■ **Request**
Could you rewrite the listing from the line with "Cubic Zirconia(CZ) (37, 94)" up to and including its final line, requests included, with each coordinate in the answers multiplied by 1.85 and rounded to a whole number, halves up? Give only those lines.

Items from a data source:
::::::::::

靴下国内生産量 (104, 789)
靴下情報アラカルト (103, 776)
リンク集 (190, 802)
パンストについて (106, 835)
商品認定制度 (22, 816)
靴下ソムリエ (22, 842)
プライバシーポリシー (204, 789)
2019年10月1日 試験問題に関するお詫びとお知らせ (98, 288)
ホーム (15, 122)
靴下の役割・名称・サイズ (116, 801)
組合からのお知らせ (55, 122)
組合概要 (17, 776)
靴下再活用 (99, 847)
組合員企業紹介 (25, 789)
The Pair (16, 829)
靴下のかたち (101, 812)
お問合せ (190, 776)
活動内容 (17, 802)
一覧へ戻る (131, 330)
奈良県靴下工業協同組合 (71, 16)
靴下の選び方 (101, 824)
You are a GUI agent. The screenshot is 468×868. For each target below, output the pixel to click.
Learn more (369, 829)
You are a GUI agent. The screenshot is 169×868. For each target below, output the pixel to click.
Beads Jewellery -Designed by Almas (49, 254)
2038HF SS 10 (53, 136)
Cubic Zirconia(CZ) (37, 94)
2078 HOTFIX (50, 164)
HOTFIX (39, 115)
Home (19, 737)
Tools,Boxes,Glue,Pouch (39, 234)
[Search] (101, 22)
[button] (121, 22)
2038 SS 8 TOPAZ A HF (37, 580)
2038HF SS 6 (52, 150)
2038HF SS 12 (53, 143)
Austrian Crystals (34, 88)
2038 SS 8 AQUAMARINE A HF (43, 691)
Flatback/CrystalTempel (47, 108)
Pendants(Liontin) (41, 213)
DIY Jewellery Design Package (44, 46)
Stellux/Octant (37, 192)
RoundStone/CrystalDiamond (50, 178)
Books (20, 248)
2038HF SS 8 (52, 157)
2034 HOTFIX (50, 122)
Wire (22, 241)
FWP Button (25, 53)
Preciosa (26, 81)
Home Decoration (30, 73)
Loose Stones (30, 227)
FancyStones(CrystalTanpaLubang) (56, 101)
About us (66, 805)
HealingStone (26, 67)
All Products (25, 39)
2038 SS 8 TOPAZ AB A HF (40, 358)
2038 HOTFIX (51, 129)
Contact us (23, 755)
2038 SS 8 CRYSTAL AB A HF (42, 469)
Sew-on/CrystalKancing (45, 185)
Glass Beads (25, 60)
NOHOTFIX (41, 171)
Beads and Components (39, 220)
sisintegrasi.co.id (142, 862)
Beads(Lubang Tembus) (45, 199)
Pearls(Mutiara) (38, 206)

::::::::::

■ **Task solution**
Cubic Zirconia(CZ) (68, 174)
2078 HOTFIX (93, 303)
HOTFIX (72, 213)
Home (35, 1363)
Tools,Boxes,Glue,Pouch (72, 433)
[Search] (187, 41)
[button] (224, 41)
2038 SS 8 TOPAZ A HF (68, 1073)
2038HF SS 6 (96, 278)
2038HF SS 12 (98, 265)
Austrian Crystals (63, 163)
2038 SS 8 AQUAMARINE A HF (80, 1278)
Flatback/CrystalTempel (87, 200)
Pendants(Liontin) (76, 394)
DIY Jewellery Design Package (81, 85)
Stellux/Octant (68, 355)
RoundStone/CrystalDiamond (93, 329)
Books (37, 459)
2038HF SS 8 (96, 290)
2034 HOTFIX (93, 226)
Wire (41, 446)
FWP Button (46, 98)
Preciosa (48, 150)
Home Decoration (56, 135)
Loose Stones (56, 420)
FancyStones(CrystalTanpaLubang) (104, 187)
About us (122, 1489)
HealingStone (48, 124)
All Products (46, 72)
2038 SS 8 TOPAZ AB A HF (74, 662)
2038 HOTFIX (94, 239)
Contact us (43, 1397)
2038 SS 8 CRYSTAL AB A HF (78, 868)
Sew-on/CrystalKancing (83, 342)
Glass Beads (46, 111)
NOHOTFIX (76, 316)
Beads and Components (72, 407)
sisintegrasi.co.id (263, 1595)
Beads(Lubang Tembus) (83, 368)
Pearls(Mutiara) (70, 381)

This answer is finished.